_Exercise passage_.

Tuesday, November 19, 2013

Shelagh Delaney, English playwright (A Taste of Honey) and screenwriter (Dance with a Stranger), died from breast cancer and heart failure she was 72.

Shelagh Delaney FRSL was an English dramatist and screenwriter, best known for her debut work, A Taste of Honey (1958) died from breast cancer and heart failure she was 72..

(25 November 1938[1] – 20 November 2011)[2]

Early life and A Taste of Honey

Born in Broughton, Salford, Lancashire, the daughter of a bus inspector,[3] Of Irish ancestry, she failed the eleven plus exam four times,[4] but transferred to a grammar school at the age of fifteen from a secondary modern school, gaining five O-levels.[5]
Thinking she could do better than Terence Rattigan's Variations on a Theme, a play she had seen at Manchester's Opera House[6] during its pre–West End tour,[7] Delaney wrote her first play,[8] in ten days, partly because she felt the work showed "insensitivity in the way Rattigan portrayed homosexuals".[9] Her play was accepted by Joan Littlewood's Theatre Workshop. "Quite apart from its meaty content, we believe we have found a real dramatist", Gerry Raffles of Theatre Workshop said at the time.[10]
A Taste of Honey, first performed on 27 May 1958,[10] is set in her native Salford.[11]"I had strong ideas about what I wanted to see in the theatre. We used to object to plays where the factory workers came cap in hand and call the boss 'sir'. Usually North Country people are shown as gormless, whereas in actual fact, they are very alive and cynical."[12]
Reuniting the original cast,[13] the play subsequently enjoyed a run of 368 performances in the West End from January 1959;[14] it was also seen on Broadway, with Joan Plowright as Jo and Angela Lansbury as her mother.[15] It is "probably the most performed play by a post-war British woman playwright".[16]
Breaking new ground in touching on issues like homosexuality "this earthily realistic, moving story of a reluctant teenage mother-to-be ... raises issues which were later to become prime concerns of feminist writers."[17]

Other work

Delaney's second play The Lion in Love followed in 1960. This work "portrays an impoverished family, whose income comes from peddling trinkets", but "the best qualities of the first play are absent."[18]
Novelist Jeanette Winterson though, has commented that the contemporary reviews of these first two plays' first performances "read like a depressing essay in sexism".[19] Sweetly Sings the Donkey, a collection of short stories, appeared in 1963.

_Dataset content_.

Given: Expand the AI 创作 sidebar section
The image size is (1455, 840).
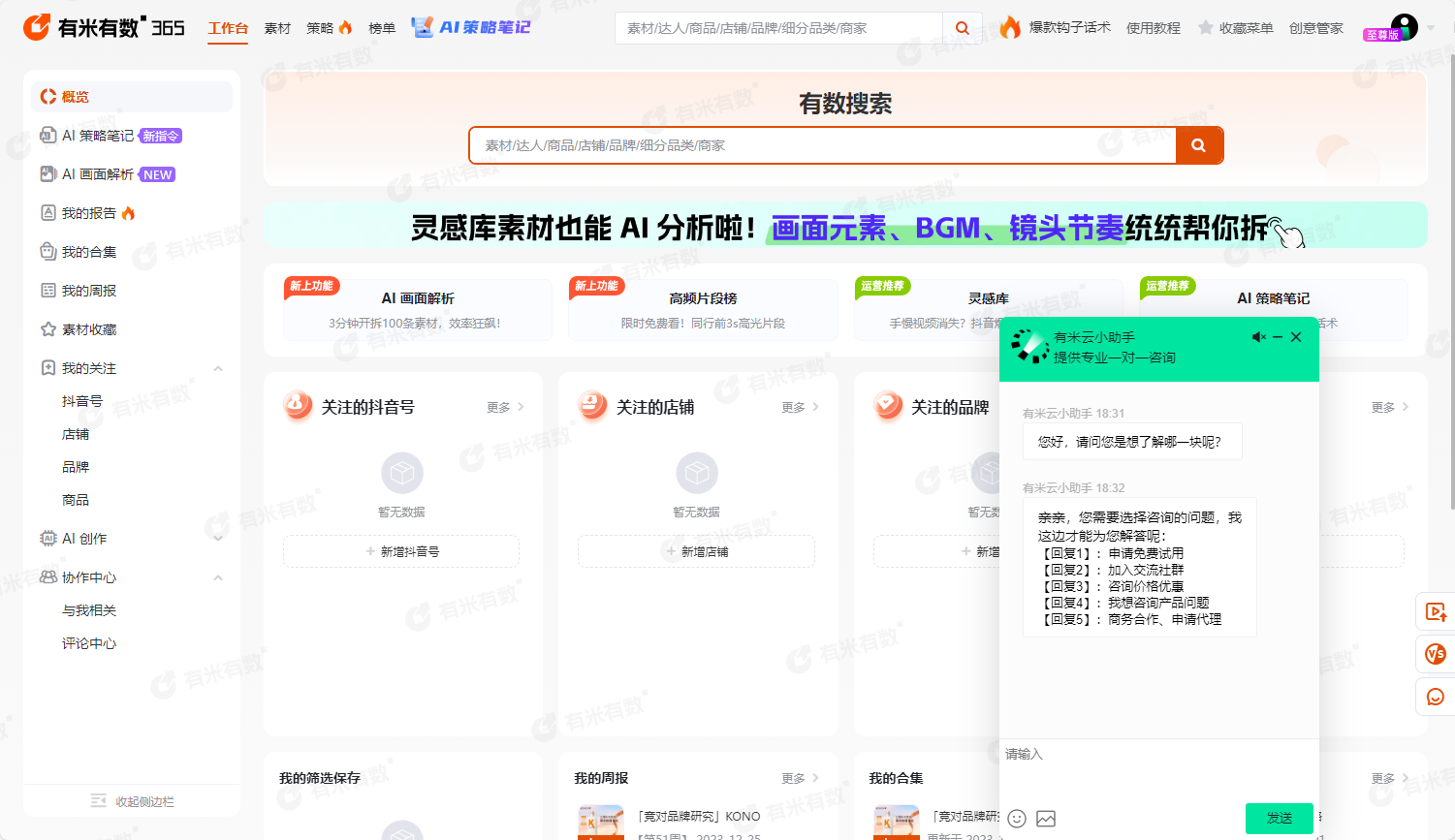Looking at the screenshot, I should pos(218,539).
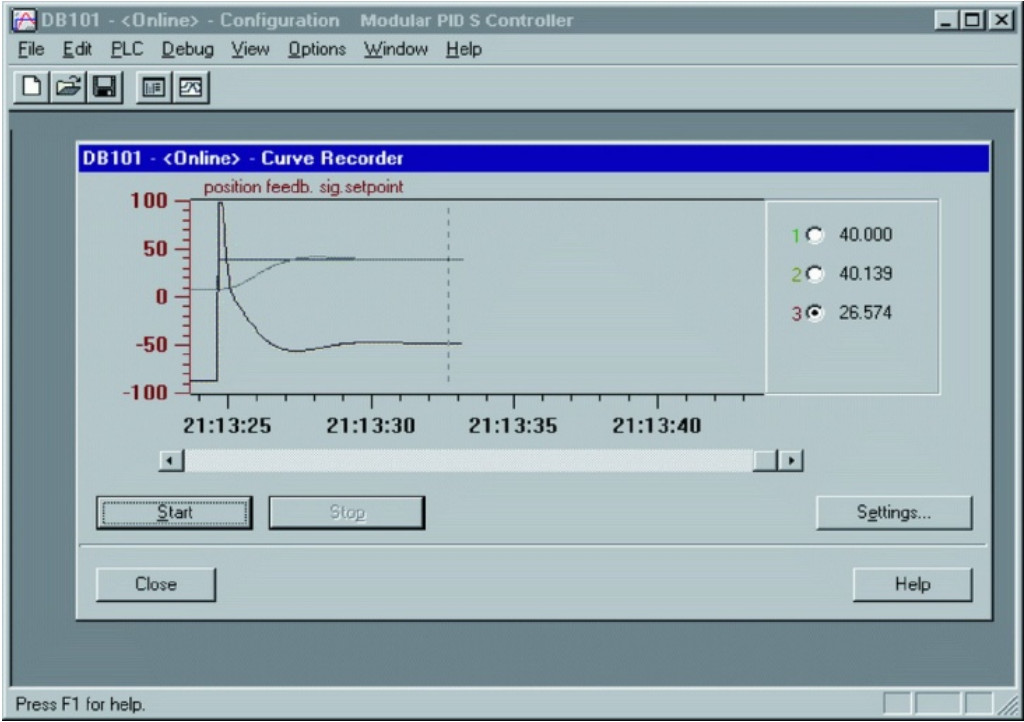
Task: Click the Close button in recorder
Action: point(155,584)
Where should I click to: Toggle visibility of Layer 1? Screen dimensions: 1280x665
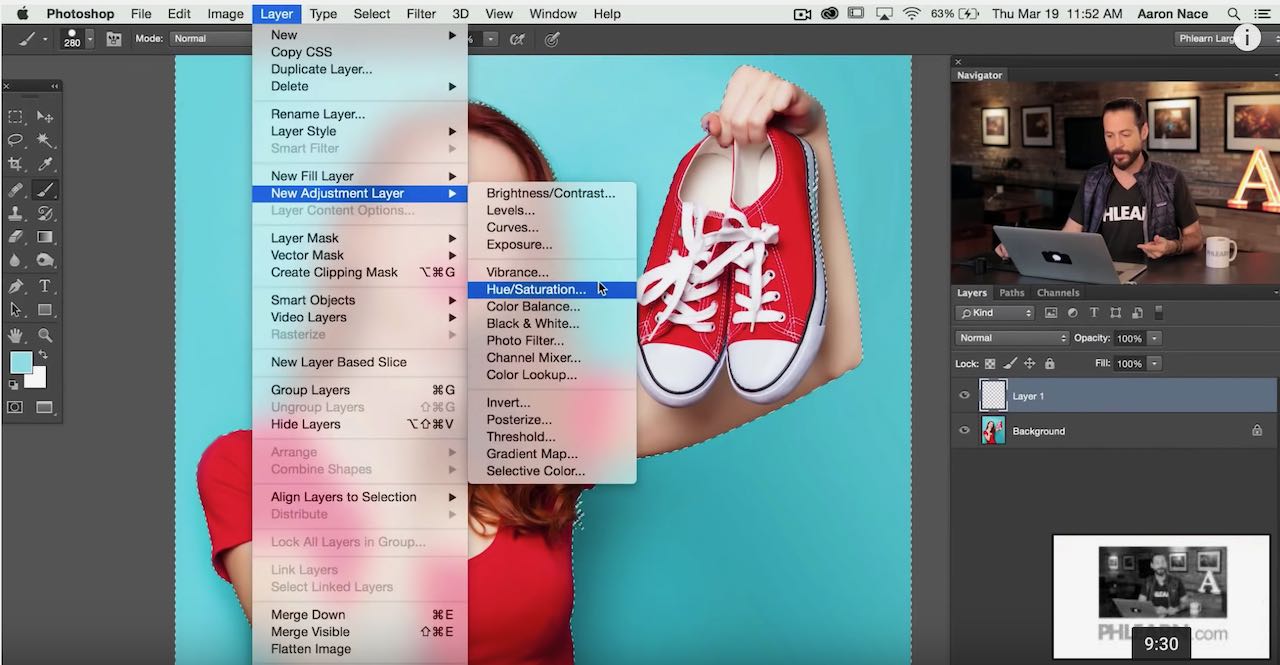pyautogui.click(x=964, y=394)
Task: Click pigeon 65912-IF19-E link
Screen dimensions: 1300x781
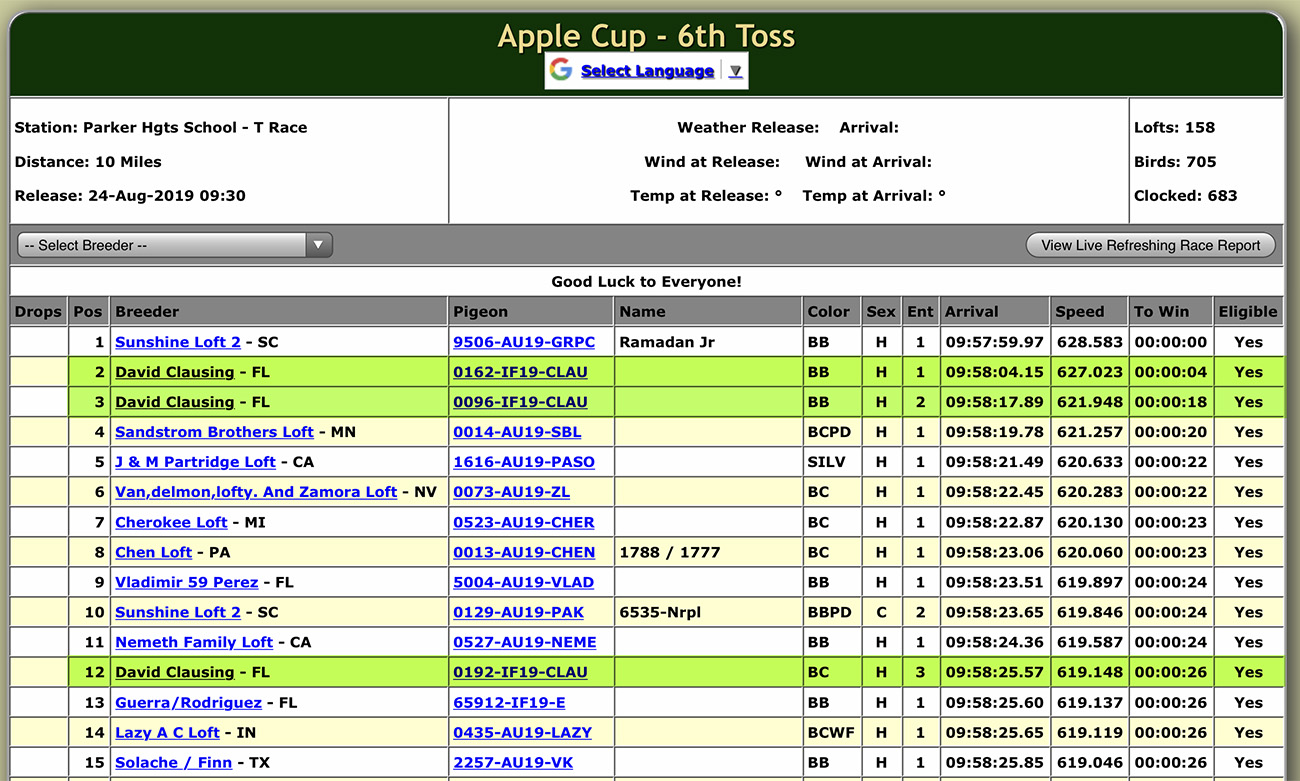Action: tap(509, 702)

_Brief_.
Using the text on Shelagh Delaney, answer the following:
(a) How many times did Delaney fail the eleven plus exam?
(b) Which company accepted her first play?
(c) How many performances did A Taste of Honey run in the West End from January 1959?

_Answer section_.
(a) Four times.
(b) Joan Littlewood's Theatre Workshop.
(c) 368 performances.